Чокнутая будущая (СИ) - Алатова Тата. Страница 27

Аккуратно и осторожно на мои голые плечи легла ткань пиджака.

Полыхало все вокруг, и отблески этого пожара отражались в близких глазах Антона.

Его дыхание коснулось моей щеки.

А потом он отступил, оставив после себя выжженную пустыню.

Я перевела дух, возвращаясь в ресторан, где люди звенели посудой, играла тихая музыка и звучал ровный гул тихих разговоров.

А?

Никто меня не разложил на столе, серьезно?

Что он вообще о себе воображает?

Я влезла в рукава, втянула носом запах горького парфюма и села обратно.

— Если ты не можешь раздеть женщину, то остается только ее одеть, — выпалила в сердцах.

— Мирослава! — с угрозой в голосе пророкотал Антон.

Как будто камни с горы посыпались. Никогда не думала, что мое имя может звучать так устрашающе. Жуть да и только.

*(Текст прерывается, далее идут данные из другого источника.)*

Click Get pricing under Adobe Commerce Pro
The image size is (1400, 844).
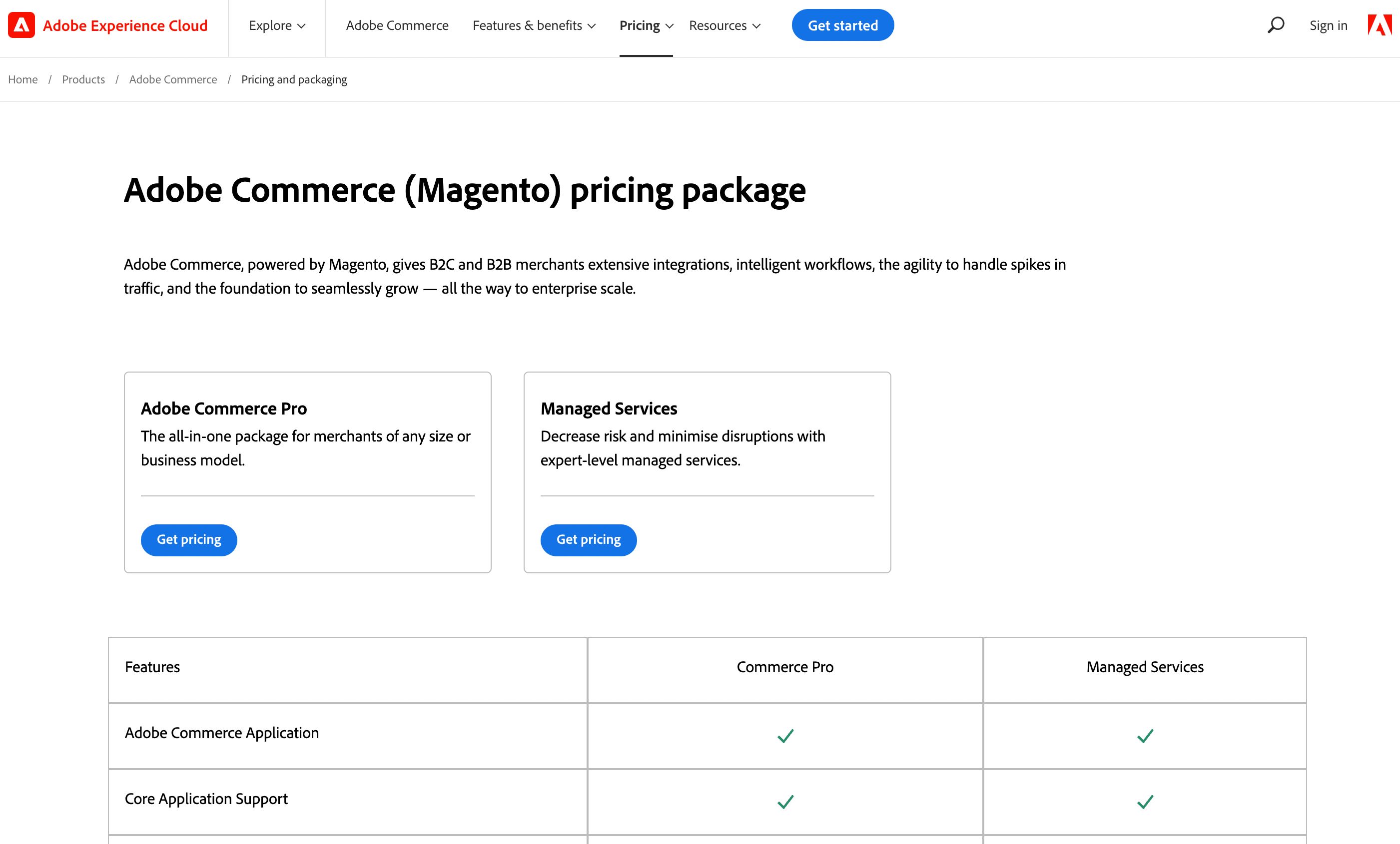[189, 539]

Я подняла руки, демонстрируя свою безоружность. Хорошо, что теперь можно это сделать, не опасаясь остаться полуголой.

Звякнул телефон — пришло сообщение от Алеши.

— «Провожу Инну до дома, — прочитала я вслух, — она плачет».

Да, плачущие женщины и мяукающие котята способны довести моего мужа до тахикардии.

— Мне показалось, что это самый простой способ закончить наши отношения — при посторонних Инна не стала закатывать сцены. Прости, что испортил вам вечер, — сказал Антон.

— Бесчувственный, — пробормотала я. — Разве можно сводить отношения к тому, как проще?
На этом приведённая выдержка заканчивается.